Comunicado del Área de Asuntos religosos de FELGTB
Publicado en Marzo 8, 2010
Archivado en Asuntos religiosos, Mundo colectivo, Noticias
8 de marzo. Por la dignidad de la mujer en el mundo
Las mujeres transexuales, bisexuales y lesbianas creyentes integrantes de la FELGTB hemos elegido el Día Internacional de las Mujeres, 8 de marzo, para reivindicar sus derechos y exigir el fin de la discriminación por orientación sexual o identidad de género, que se une al machismo imperante en nuestra sociedad. Nosotras exigimos apoyos en visibilidad para normalizar nuestra realidad: un instrumento clave para alcanzar la plena igualdad.
En esta fecha queremos recordar la aprobación de la Convención Sobre la Eliminación de todas las formas de Discriminación contra la Mujer (C.E.D.M.) por la Asamblea General de las Naciones Unidas, en resolución 34/180 del 18 de diciembre de 1979, entrando en vigor el 3 de septiembre de 1981. Con esta Convención se dio un gran paso hacia la meta de la igualdad de derechos para la mujer, al consagrar que la discriminación contra la mujer es una injusticia y constituye una ofensa a la dignidad humana.
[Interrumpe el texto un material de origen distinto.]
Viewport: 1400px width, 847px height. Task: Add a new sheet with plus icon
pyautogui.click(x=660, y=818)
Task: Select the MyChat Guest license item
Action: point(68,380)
Pero pese a que la C.E.D.M. ha sido ratificada por 186 países, aún no lo han hecho Irán, Nauru, Palaos, Somalia, Sudán, Tonga y Estados Unidos, y otros estados como Brunei Darussalam han presentado reservas a algunos artículos por ser contrarios a su Constitución y a las creencias y principios del Islam.
El origen de la discriminación de la mujer en los países islámicos no se encuentra sólo en la religión, sino también en la política de los estados correspondientes y en la herencia sociocultural patriarcal de sus sociedades. El problema no es si las mujeres llevan velo o no. Lo que es realmente preocupante es la falta de derechos laborales y sociales, o la limitación del acceso a la educación y a las libertades públicas. Es cierto que esas “herencias” están aún presentes en nuestro “patrimonio”, pero las discriminaciones de origen religioso configuran los valores más rancios y más ofensivos para la dignidad y los derechos de las mujeres. Son valores como el patriarcado, el machismo, o la subordinación de las mujeres a los hombres.
La influencia de la doctrina de la Iglesia Católica ha sido muy fuerte en la cultura europea conforme al poder y control que la Iglesia adquirió sobre la vida cotidiana en Europa. Desde luego, esto no ha sido para bien de las mujeres y de la igualdad de derechos. La doctrina de la Iglesia Católica ha dado a las relaciones entre hombres y mujeres y al matrimonio una configuración plenamente misógina.
Consideramos un atropello a los derechos de la mujer la situación que vive actualmente en contra de su libertad y emancipación del hombre, respaldado por la religión en la mayoría de casos: una religión gobernada y administrada por hombres, hecha a la imagen y semejanza de los hombres, no de las mujeres, excluyendo a más del 50% de la creación. Esa religión no es de Dios, solo se le puede calificar de machista e inaceptable bajo ningún concepto.
Este 2010, Año para TRANS-formar para la FELGTB, se centra en las reivindicaciones de las personas trans, y pone el acento en las mujeres transexuales en busca de la solidaridad y el compromiso de las instituciones públicas y privadas, también de los medios de comunicación, para luchar contra la transfobia, además de contra la homofobia y la bifobia.
Las mujeres transexuales representan, según la Unión Europea, uno de los colectivos con mayor riesgo de exclusión social y pobreza. La discriminación a la que se enfrentan en su día a día está multiplicada por su doble condición de mujeres y de personas trans, lo que lleva a tasas de hasta el 70% de desempleo y en el caso de estar empleadas, están condenadas al trabajo en precario.
Como creyentes LGTB, estamos también comprometidas y comprometidos, mujeres y hombres, con esta causa, sumándonos a esta denuncia, desde el reconocimiento de la dignidad de todas las personas humanas, sin distinción. Por ello, apelamos a la cordura de los diferentes líderes religiosos, para que verdaderamente sean signo de esperanza en lugar de división. Ese es el verdadero anhelo de Dios.